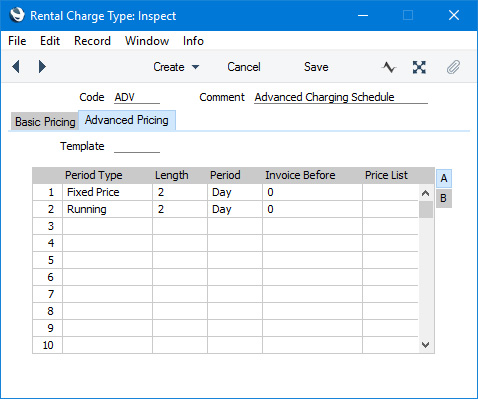Go to the previous record arrow
The height and width of the screenshot is (399, 478).
click(16, 67)
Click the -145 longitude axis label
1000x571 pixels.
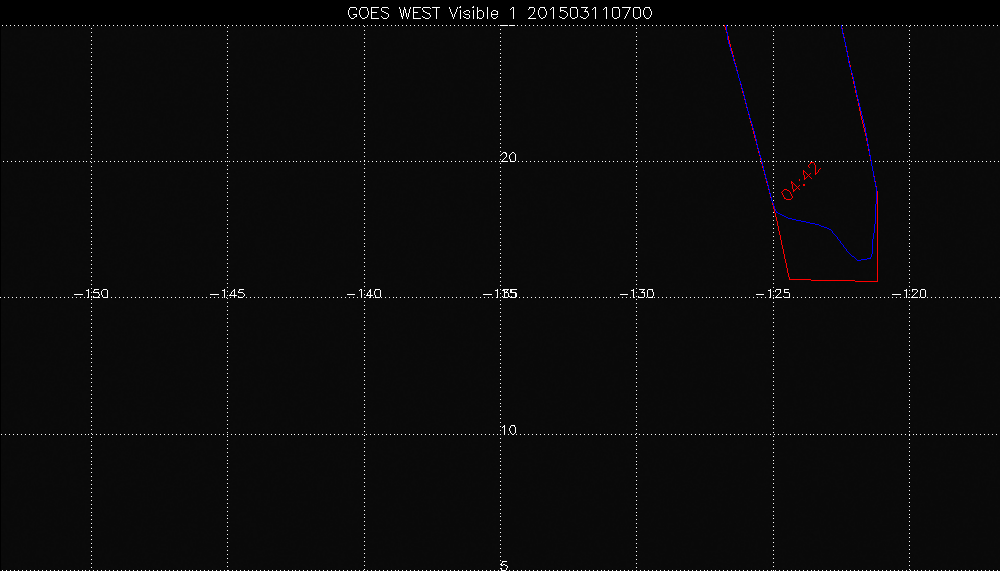pyautogui.click(x=228, y=294)
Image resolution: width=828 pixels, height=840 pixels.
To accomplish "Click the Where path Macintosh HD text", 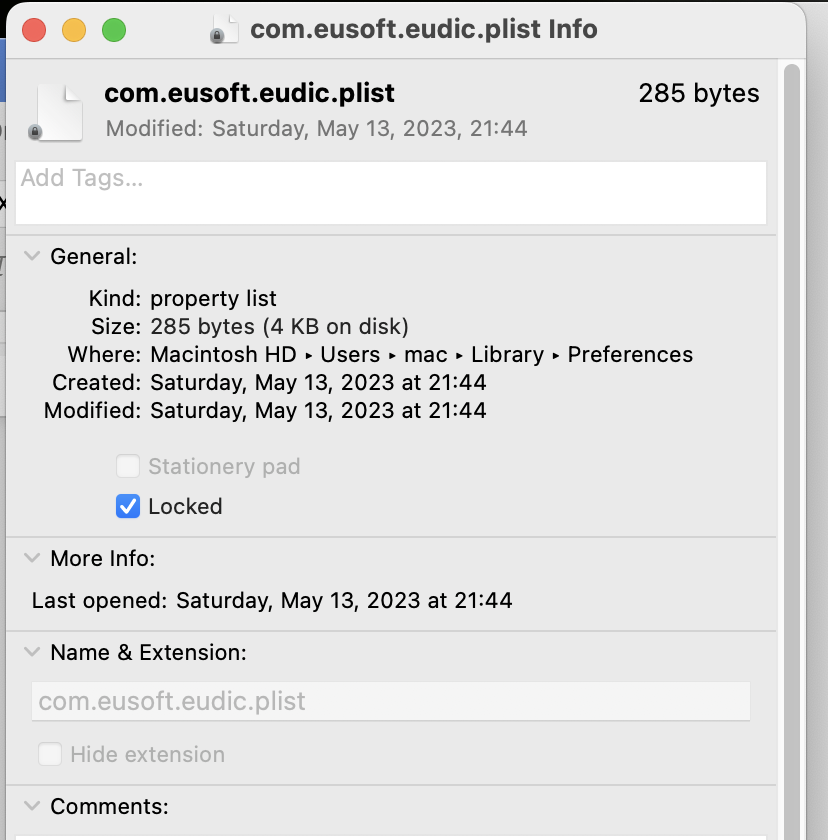I will [223, 355].
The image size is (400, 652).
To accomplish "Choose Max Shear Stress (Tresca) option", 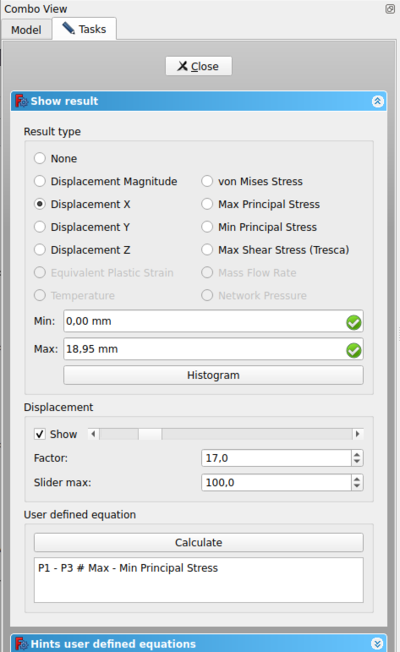I will [x=207, y=250].
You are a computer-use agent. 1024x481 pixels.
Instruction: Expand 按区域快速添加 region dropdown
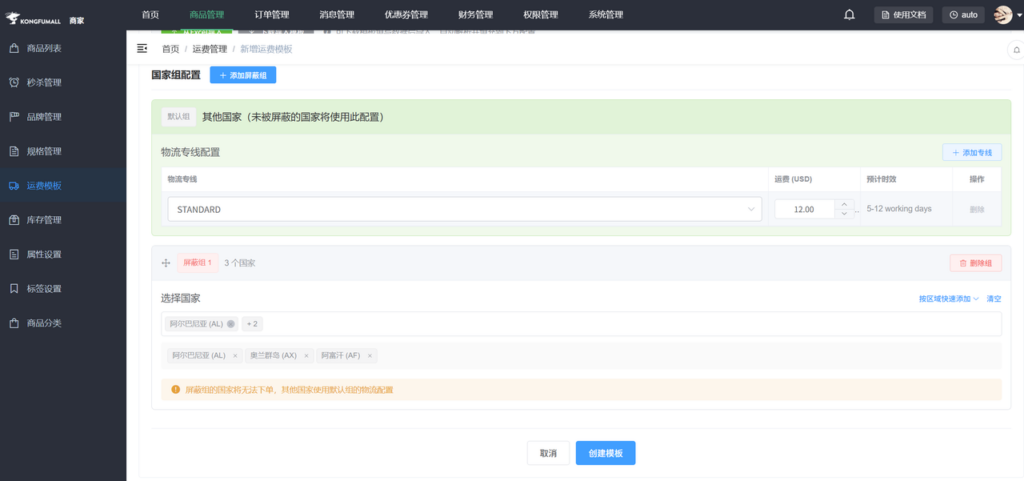(949, 299)
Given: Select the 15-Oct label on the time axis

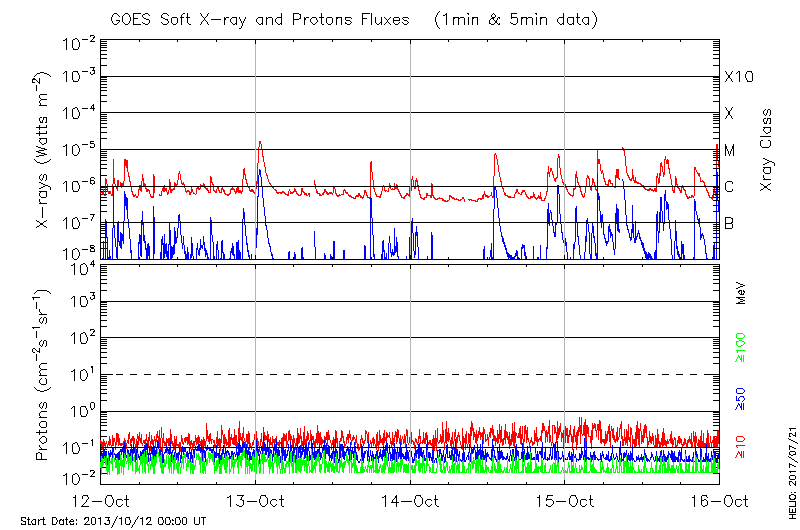Looking at the screenshot, I should click(x=565, y=500).
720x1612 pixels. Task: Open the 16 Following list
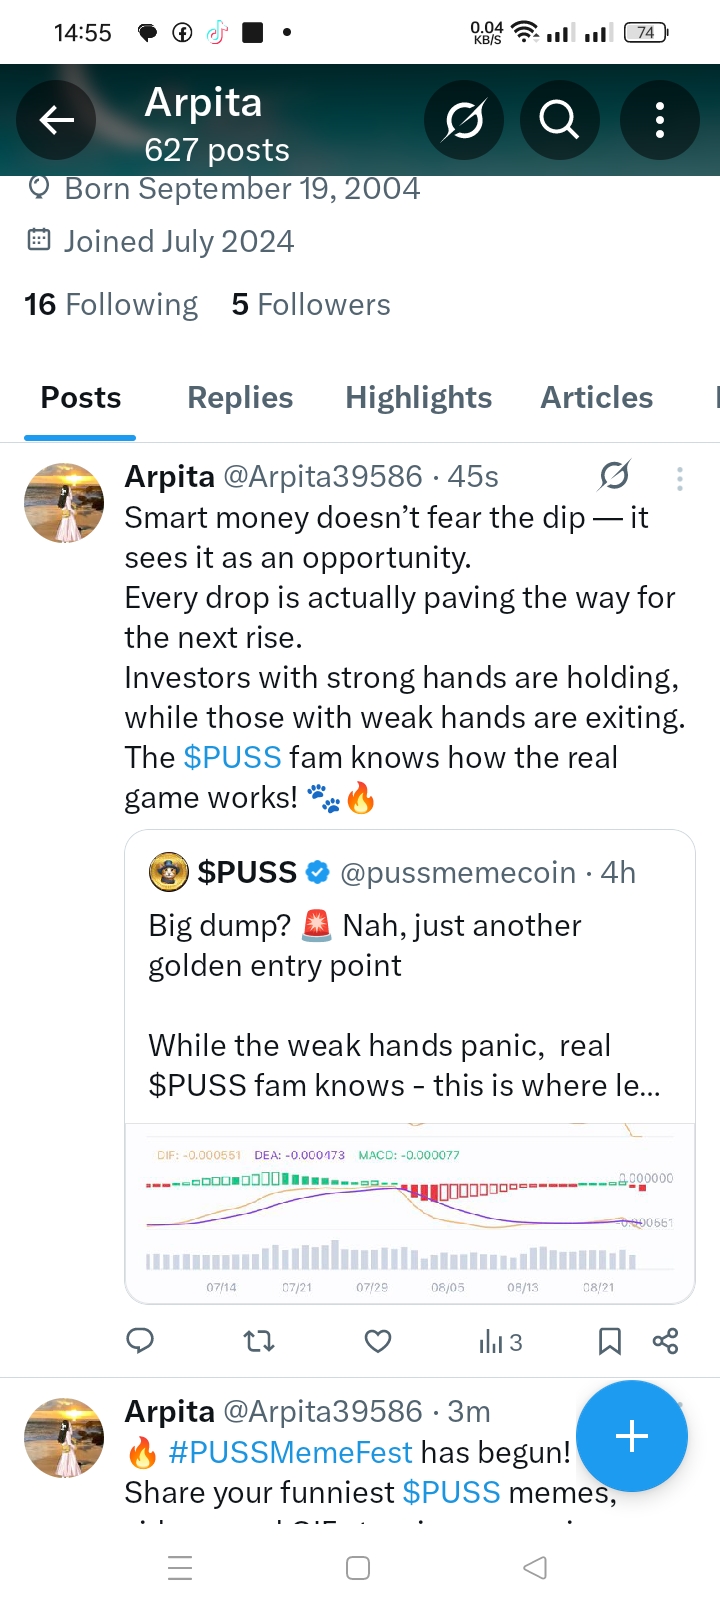(111, 304)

════════

TASK GOAL:
In the records above, locate the line with "Given: Select the"; output it and each line after it through the last one, exactly, omitting pictures.

EXERCISE RESPONSE:
Given: Select the 15-Oct label on the time axis

Looking at the screenshot, I should click(x=565, y=500).
720x1612 pixels. Task: Open the 16 Following list
(111, 304)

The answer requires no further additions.